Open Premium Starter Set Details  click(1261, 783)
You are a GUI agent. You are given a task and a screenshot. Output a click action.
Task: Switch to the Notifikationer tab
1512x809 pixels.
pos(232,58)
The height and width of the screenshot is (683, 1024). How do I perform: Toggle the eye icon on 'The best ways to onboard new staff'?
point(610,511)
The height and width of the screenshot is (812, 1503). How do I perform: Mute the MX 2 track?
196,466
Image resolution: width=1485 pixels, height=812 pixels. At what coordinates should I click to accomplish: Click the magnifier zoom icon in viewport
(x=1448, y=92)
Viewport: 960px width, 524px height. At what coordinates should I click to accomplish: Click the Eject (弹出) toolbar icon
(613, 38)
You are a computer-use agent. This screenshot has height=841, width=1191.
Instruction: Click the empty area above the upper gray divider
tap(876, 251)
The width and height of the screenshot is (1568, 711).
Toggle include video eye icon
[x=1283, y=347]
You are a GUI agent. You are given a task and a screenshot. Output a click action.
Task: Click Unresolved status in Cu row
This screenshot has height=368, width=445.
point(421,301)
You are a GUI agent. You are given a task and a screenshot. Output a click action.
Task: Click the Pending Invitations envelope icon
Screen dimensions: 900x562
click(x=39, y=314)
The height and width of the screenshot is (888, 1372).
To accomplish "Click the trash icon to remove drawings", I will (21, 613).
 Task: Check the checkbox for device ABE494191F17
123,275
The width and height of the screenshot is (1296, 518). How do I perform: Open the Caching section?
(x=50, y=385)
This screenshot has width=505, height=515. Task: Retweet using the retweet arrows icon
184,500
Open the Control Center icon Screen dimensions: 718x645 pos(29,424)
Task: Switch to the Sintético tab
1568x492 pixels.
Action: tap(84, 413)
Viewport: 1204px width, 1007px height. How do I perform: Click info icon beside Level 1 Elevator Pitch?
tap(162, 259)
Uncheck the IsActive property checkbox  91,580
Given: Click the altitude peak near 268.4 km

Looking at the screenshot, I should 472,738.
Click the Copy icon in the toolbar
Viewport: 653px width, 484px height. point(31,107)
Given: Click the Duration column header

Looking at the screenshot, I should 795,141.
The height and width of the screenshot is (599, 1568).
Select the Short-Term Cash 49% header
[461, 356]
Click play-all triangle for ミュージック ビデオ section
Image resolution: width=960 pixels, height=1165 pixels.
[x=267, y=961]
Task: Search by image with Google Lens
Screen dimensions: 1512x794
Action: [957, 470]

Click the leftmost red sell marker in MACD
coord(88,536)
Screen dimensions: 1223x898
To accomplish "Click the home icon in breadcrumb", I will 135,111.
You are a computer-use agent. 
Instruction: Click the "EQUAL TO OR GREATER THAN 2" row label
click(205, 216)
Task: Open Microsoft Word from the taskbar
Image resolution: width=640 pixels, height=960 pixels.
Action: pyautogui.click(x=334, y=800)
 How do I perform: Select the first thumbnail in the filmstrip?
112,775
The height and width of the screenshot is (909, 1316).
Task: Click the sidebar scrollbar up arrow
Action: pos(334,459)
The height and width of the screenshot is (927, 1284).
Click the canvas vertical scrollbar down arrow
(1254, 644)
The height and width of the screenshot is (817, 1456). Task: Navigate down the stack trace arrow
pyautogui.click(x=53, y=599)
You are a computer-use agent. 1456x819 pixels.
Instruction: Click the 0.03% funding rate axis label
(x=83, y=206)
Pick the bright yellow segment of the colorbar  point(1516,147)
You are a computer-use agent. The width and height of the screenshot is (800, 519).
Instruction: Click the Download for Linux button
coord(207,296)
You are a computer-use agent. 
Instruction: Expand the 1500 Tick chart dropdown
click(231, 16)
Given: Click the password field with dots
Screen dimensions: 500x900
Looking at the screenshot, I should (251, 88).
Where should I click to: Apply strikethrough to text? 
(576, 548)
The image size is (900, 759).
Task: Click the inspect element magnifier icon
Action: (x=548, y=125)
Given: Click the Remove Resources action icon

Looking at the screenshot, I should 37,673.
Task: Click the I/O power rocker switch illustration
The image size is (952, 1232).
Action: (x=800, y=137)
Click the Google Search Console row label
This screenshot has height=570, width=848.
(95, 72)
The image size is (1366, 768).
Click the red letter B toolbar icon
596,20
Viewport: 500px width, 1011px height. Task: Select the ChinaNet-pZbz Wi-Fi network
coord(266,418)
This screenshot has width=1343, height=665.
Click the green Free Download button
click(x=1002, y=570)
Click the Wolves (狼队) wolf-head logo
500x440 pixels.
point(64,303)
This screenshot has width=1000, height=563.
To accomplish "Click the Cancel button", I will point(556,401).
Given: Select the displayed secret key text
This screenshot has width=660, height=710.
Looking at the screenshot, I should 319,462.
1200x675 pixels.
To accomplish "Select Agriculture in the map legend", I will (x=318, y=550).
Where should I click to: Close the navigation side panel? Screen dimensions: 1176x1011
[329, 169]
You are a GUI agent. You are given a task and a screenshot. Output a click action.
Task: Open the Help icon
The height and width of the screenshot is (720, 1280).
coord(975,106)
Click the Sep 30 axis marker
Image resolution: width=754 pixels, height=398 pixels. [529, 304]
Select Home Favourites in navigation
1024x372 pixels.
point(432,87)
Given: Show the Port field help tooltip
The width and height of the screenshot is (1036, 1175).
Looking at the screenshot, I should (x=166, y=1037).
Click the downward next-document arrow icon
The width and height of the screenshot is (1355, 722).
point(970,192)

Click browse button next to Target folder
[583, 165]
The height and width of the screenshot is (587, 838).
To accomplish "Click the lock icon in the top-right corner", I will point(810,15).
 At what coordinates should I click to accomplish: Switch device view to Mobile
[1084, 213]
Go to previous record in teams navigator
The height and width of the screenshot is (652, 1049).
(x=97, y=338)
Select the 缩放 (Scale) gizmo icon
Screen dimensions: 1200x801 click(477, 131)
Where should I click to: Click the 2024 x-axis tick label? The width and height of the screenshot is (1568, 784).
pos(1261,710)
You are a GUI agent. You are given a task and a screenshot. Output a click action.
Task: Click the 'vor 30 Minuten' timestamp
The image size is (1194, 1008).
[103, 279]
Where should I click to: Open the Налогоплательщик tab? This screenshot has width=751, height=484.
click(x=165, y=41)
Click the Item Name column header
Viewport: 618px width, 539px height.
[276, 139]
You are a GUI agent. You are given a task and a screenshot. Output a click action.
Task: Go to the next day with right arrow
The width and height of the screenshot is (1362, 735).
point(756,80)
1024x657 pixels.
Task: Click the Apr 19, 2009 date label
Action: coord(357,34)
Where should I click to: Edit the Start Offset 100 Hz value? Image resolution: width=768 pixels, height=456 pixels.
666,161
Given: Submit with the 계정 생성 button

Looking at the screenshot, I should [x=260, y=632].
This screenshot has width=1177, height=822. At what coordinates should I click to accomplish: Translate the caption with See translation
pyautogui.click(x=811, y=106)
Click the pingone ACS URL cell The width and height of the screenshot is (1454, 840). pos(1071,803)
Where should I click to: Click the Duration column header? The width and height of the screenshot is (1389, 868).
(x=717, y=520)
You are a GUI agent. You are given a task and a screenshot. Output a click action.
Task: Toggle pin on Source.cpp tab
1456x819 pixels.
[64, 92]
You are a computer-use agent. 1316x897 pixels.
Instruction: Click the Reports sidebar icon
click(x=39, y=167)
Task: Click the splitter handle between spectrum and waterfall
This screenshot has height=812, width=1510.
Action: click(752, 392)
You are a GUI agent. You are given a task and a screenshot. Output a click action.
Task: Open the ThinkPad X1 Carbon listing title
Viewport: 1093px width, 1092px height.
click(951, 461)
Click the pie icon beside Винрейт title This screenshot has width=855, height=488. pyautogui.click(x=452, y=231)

══════════

Task description >>
Write out all of the records above, word for word and line for line.

Worked answer >>
Open Premium Starter Set Details  click(1261, 783)
You are a GUI agent. You are given a task and a screenshot. Output a click action.
Task: Switch to the Notifikationer tab
1512x809 pixels.
pos(232,58)
The height and width of the screenshot is (683, 1024). How do I perform: Toggle the eye icon on 'The best ways to onboard new staff'?
point(610,511)
The height and width of the screenshot is (812, 1503). How do I perform: Mute the MX 2 track?
196,466
Image resolution: width=1485 pixels, height=812 pixels. At what coordinates should I click to accomplish: Click the magnifier zoom icon in viewport
(x=1448, y=92)
Viewport: 960px width, 524px height. At what coordinates should I click to accomplish: Click the Eject (弹出) toolbar icon
(613, 38)
You are a computer-use agent. This screenshot has height=841, width=1191.
Instruction: Click the empty area above the upper gray divider
tap(876, 251)
The width and height of the screenshot is (1568, 711).
Toggle include video eye icon
[x=1283, y=347]
You are a GUI agent. You are given a task and a screenshot. Output a click action.
Task: Click Unresolved status in Cu row
This screenshot has height=368, width=445.
point(421,301)
You are a GUI agent. You are given a task and a screenshot. Output a click action.
Task: Click the Pending Invitations envelope icon
Screen dimensions: 900x562
click(x=39, y=314)
The height and width of the screenshot is (888, 1372).
To accomplish "Click the trash icon to remove drawings", I will (21, 613).
 Task: Check the checkbox for device ABE494191F17
123,275
The width and height of the screenshot is (1296, 518). How do I perform: Open the Caching section?
(x=50, y=385)
This screenshot has width=505, height=515. Task: Retweet using the retweet arrows icon
184,500
Open the Control Center icon Screen dimensions: 718x645 pos(29,424)
Task: Switch to the Sintético tab
1568x492 pixels.
Action: tap(84, 413)
Viewport: 1204px width, 1007px height. How do I perform: Click info icon beside Level 1 Elevator Pitch?
tap(162, 259)
Uncheck the IsActive property checkbox  91,580
Given: Click the altitude peak near 268.4 km

Looking at the screenshot, I should 472,738.
Click the Copy icon in the toolbar
Viewport: 653px width, 484px height. point(31,107)
Given: Click the Duration column header

Looking at the screenshot, I should 795,141.
The height and width of the screenshot is (599, 1568).
Select the Short-Term Cash 49% header
[461, 356]
Click play-all triangle for ミュージック ビデオ section
Image resolution: width=960 pixels, height=1165 pixels.
[x=267, y=961]
Task: Search by image with Google Lens
Screen dimensions: 1512x794
Action: [957, 470]

Click the leftmost red sell marker in MACD
coord(88,536)
Screen dimensions: 1223x898
To accomplish "Click the home icon in breadcrumb", I will 135,111.
You are a computer-use agent. 
Instruction: Click the "EQUAL TO OR GREATER THAN 2" row label
click(205, 216)
Task: Open Microsoft Word from the taskbar
Image resolution: width=640 pixels, height=960 pixels.
Action: pyautogui.click(x=334, y=800)
 How do I perform: Select the first thumbnail in the filmstrip?
112,775
The height and width of the screenshot is (909, 1316).
Task: Click the sidebar scrollbar up arrow
Action: pos(334,459)
The height and width of the screenshot is (927, 1284).
Click the canvas vertical scrollbar down arrow
(1254, 644)
The height and width of the screenshot is (817, 1456). Task: Navigate down the stack trace arrow
pyautogui.click(x=53, y=599)
You are a computer-use agent. 1456x819 pixels.
Instruction: Click the 0.03% funding rate axis label
(x=83, y=206)
Pick the bright yellow segment of the colorbar  point(1516,147)
You are a computer-use agent. The width and height of the screenshot is (800, 519).
Instruction: Click the Download for Linux button
coord(207,296)
You are a computer-use agent. 
Instruction: Expand the 1500 Tick chart dropdown
click(231, 16)
Given: Click the password field with dots
Screen dimensions: 500x900
Looking at the screenshot, I should (251, 88).
Where should I click to: Apply strikethrough to text? 
(576, 548)
The image size is (900, 759).
Task: Click the inspect element magnifier icon
Action: (x=548, y=125)
Given: Click the Remove Resources action icon

Looking at the screenshot, I should 37,673.
Task: Click the I/O power rocker switch illustration
The image size is (952, 1232).
Action: (x=800, y=137)
Click the Google Search Console row label
This screenshot has height=570, width=848.
(95, 72)
The image size is (1366, 768).
Click the red letter B toolbar icon
596,20
Viewport: 500px width, 1011px height. Task: Select the ChinaNet-pZbz Wi-Fi network
coord(266,418)
This screenshot has width=1343, height=665.
Click the green Free Download button
click(x=1002, y=570)
Click the Wolves (狼队) wolf-head logo
500x440 pixels.
point(64,303)
This screenshot has width=1000, height=563.
To accomplish "Click the Cancel button", I will point(556,401).
Given: Select the displayed secret key text
This screenshot has width=660, height=710.
Looking at the screenshot, I should 319,462.
1200x675 pixels.
To accomplish "Select Agriculture in the map legend", I will (x=318, y=550).
Where should I click to: Close the navigation side panel? Screen dimensions: 1176x1011
[329, 169]
You are a GUI agent. You are given a task and a screenshot. Output a click action.
Task: Open the Help icon
The height and width of the screenshot is (720, 1280).
coord(975,106)
Click the Sep 30 axis marker
Image resolution: width=754 pixels, height=398 pixels. [529, 304]
Select Home Favourites in navigation
1024x372 pixels.
point(432,87)
Given: Show the Port field help tooltip
The width and height of the screenshot is (1036, 1175).
Looking at the screenshot, I should (x=166, y=1037).
Click the downward next-document arrow icon
The width and height of the screenshot is (1355, 722).
point(970,192)

Click browse button next to Target folder
[583, 165]
The height and width of the screenshot is (587, 838).
To accomplish "Click the lock icon in the top-right corner", I will point(810,15).
 At what coordinates should I click to accomplish: Switch device view to Mobile
[1084, 213]
Go to previous record in teams navigator
The height and width of the screenshot is (652, 1049).
(x=97, y=338)
Select the 缩放 (Scale) gizmo icon
Screen dimensions: 1200x801 click(477, 131)
Where should I click to: Click the 2024 x-axis tick label? The width and height of the screenshot is (1568, 784).
pos(1261,710)
You are a GUI agent. You are given a task and a screenshot. Output a click action.
Task: Click the 'vor 30 Minuten' timestamp
The image size is (1194, 1008).
[103, 279]
Where should I click to: Open the Налогоплательщик tab? This screenshot has width=751, height=484.
click(x=165, y=41)
Click the Item Name column header
Viewport: 618px width, 539px height.
[276, 139]
You are a GUI agent. You are given a task and a screenshot. Output a click action.
Task: Go to the next day with right arrow
The width and height of the screenshot is (1362, 735).
point(756,80)
1024x657 pixels.
Task: Click the Apr 19, 2009 date label
Action: coord(357,34)
Where should I click to: Edit the Start Offset 100 Hz value? Image resolution: width=768 pixels, height=456 pixels.
666,161
Given: Submit with the 계정 생성 button

Looking at the screenshot, I should [x=260, y=632].
This screenshot has width=1177, height=822. At what coordinates should I click to accomplish: Translate the caption with See translation
pyautogui.click(x=811, y=106)
Click the pingone ACS URL cell The width and height of the screenshot is (1454, 840). pos(1071,803)
Where should I click to: Click the Duration column header? The width and height of the screenshot is (1389, 868).
(x=717, y=520)
You are a GUI agent. You are given a task and a screenshot. Output a click action.
Task: Toggle pin on Source.cpp tab
1456x819 pixels.
[64, 92]
You are a computer-use agent. 1316x897 pixels.
Instruction: Click the Reports sidebar icon
click(x=39, y=167)
Task: Click the splitter handle between spectrum and waterfall
This screenshot has height=812, width=1510.
Action: click(752, 392)
You are a GUI agent. You are given a task and a screenshot. Output a click action.
Task: Open the ThinkPad X1 Carbon listing title
Viewport: 1093px width, 1092px height.
click(951, 461)
Click the pie icon beside Винрейт title This screenshot has width=855, height=488. pyautogui.click(x=452, y=231)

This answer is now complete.